Principal Components Analysis

Principal components analysis (PCA) is an exploratory data analysis technique for quantifying the interrelation of features in a dataset. For a dataset with n features, PCA returns a collection of principal components – i.e., the vectors x_1, ..., x_n – as well as a collection of corresponding scalar weights w_1, ..., w_n. At a high level, each vector describes a pattern of interrelation among the n features, and each corresponding weight describes how prevalent the pattern is in the data.

Below is an example of how one would call this functionality:

from atscale.eda.pca import pca

pcs, weights = eda.pca(
dbconn=db,
data_model=data_model,
pc_num=2,
numeric_features=[
"Stock_A_price",
"Stock_B_price",
"Stock_C_price"
],
granularity_levels=["date"]
)

In the above example, db is a SQLConnection object (e.g., a Snowflake object) corresponding to the user's data warehouse, and data_model is the user's data model. The pc_num parameter indicates how many principal components/weights the user wants returned. The numeric_features parameter indicates the features making up the dataset – in this case, the features consist of time series data for three different stocks. The granularity_levels parameter specifies the granularity of the dataset; in this case, daily stock prices are provided.

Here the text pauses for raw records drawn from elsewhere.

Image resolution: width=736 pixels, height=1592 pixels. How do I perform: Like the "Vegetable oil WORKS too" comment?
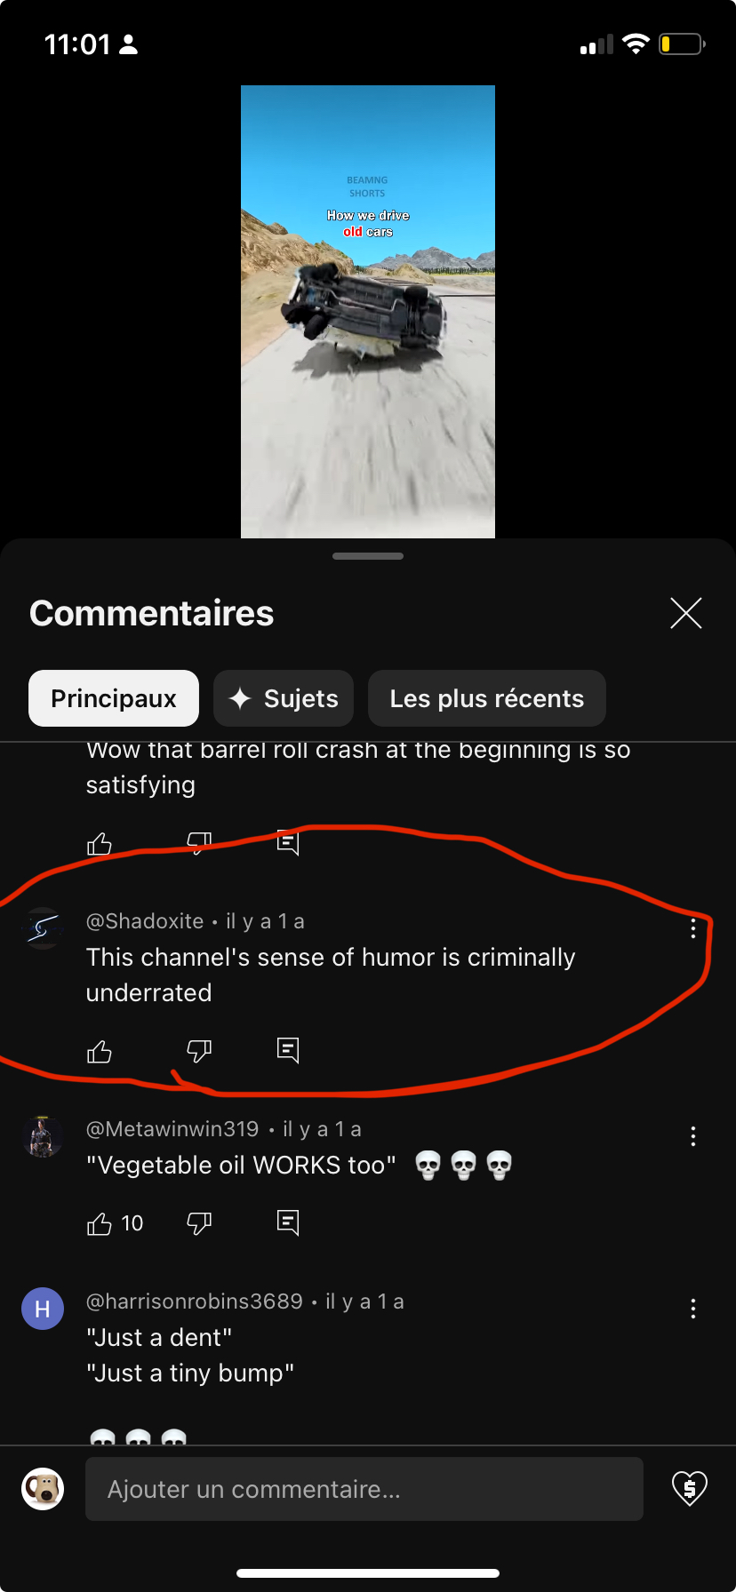point(100,1224)
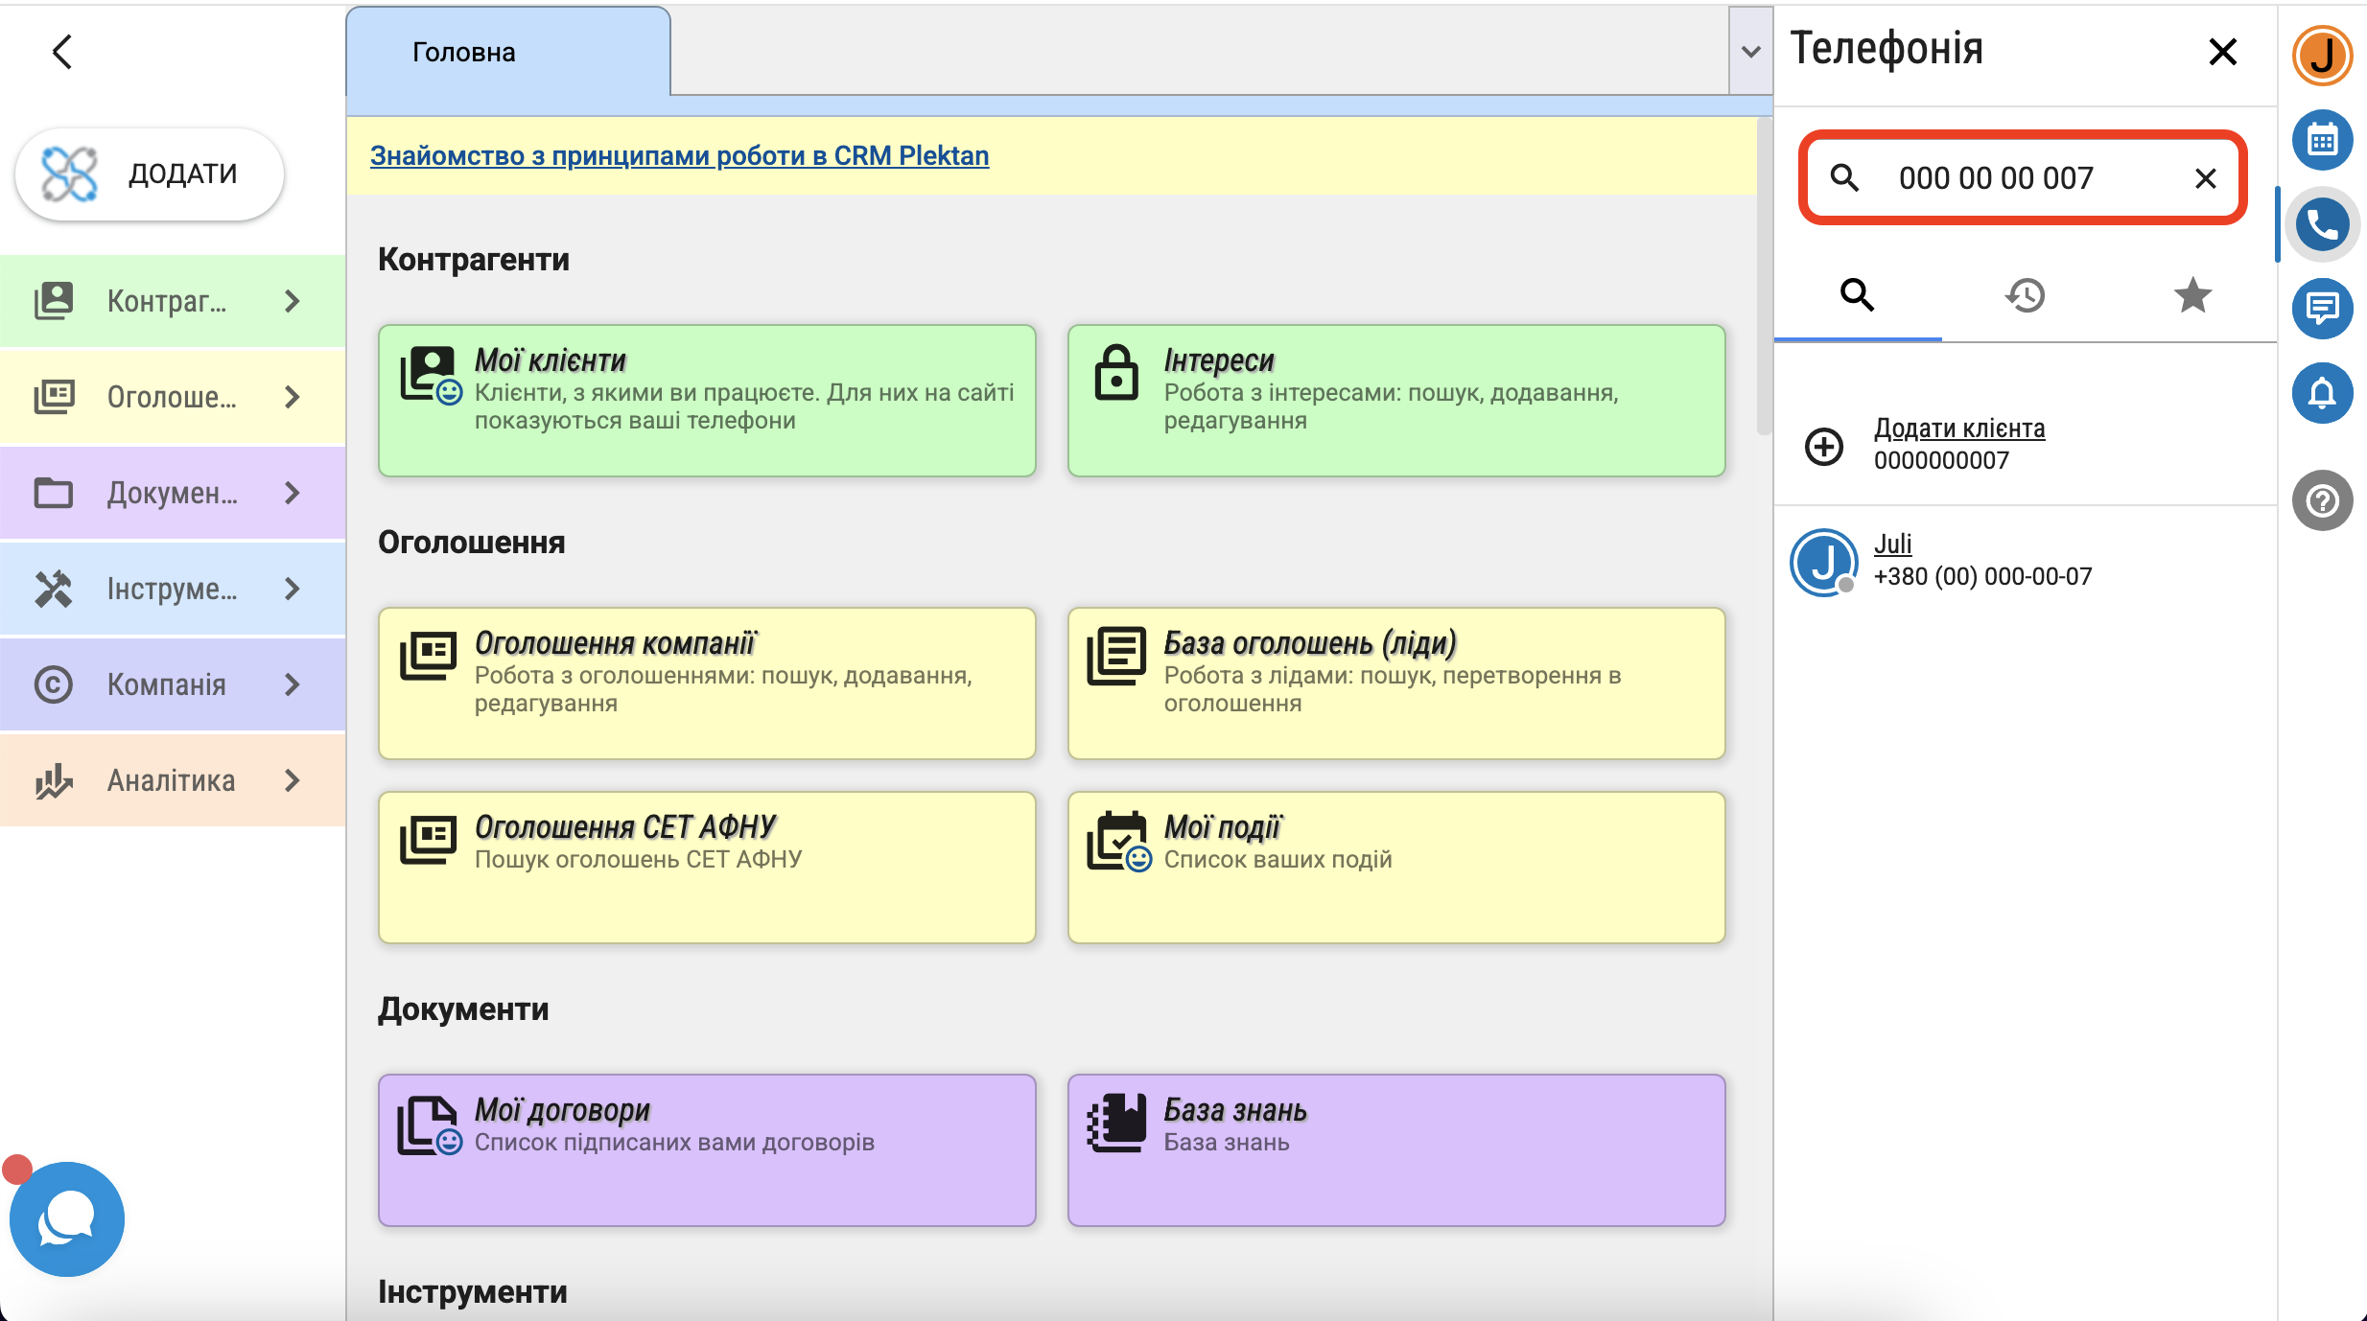Switch to call history tab in Телефонія
This screenshot has height=1321, width=2367.
tap(2025, 295)
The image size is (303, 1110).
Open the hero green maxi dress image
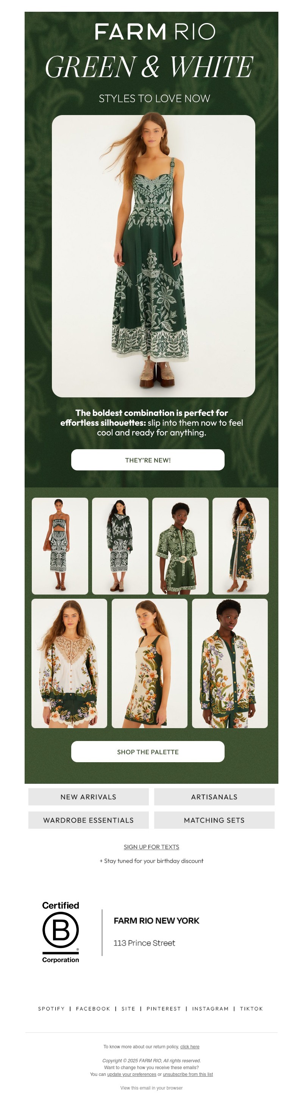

With this output, a user could investigate whether price fluctuations in Stocks A, B, and C are related – and if so, by how much.

Summary Statistics

AI-Link also supports warehouse-level computation of familiar summary statistics like variance, standard deviation, covariance, and correlation for features in a user's data model. For instance, a user can find the standard deviation of the total_sales feature measured daily as follows:

from atscale.eda.stats import std

stdev = std(
dbconn=db,
data_model=data_model,
feature="total_sales",
granularity_levels=["date"]
)

In the above example, db is a SQLConnection object (e.g., a Snowflake object) corresponding to the user's data warehouse, and data_model is the user's data model.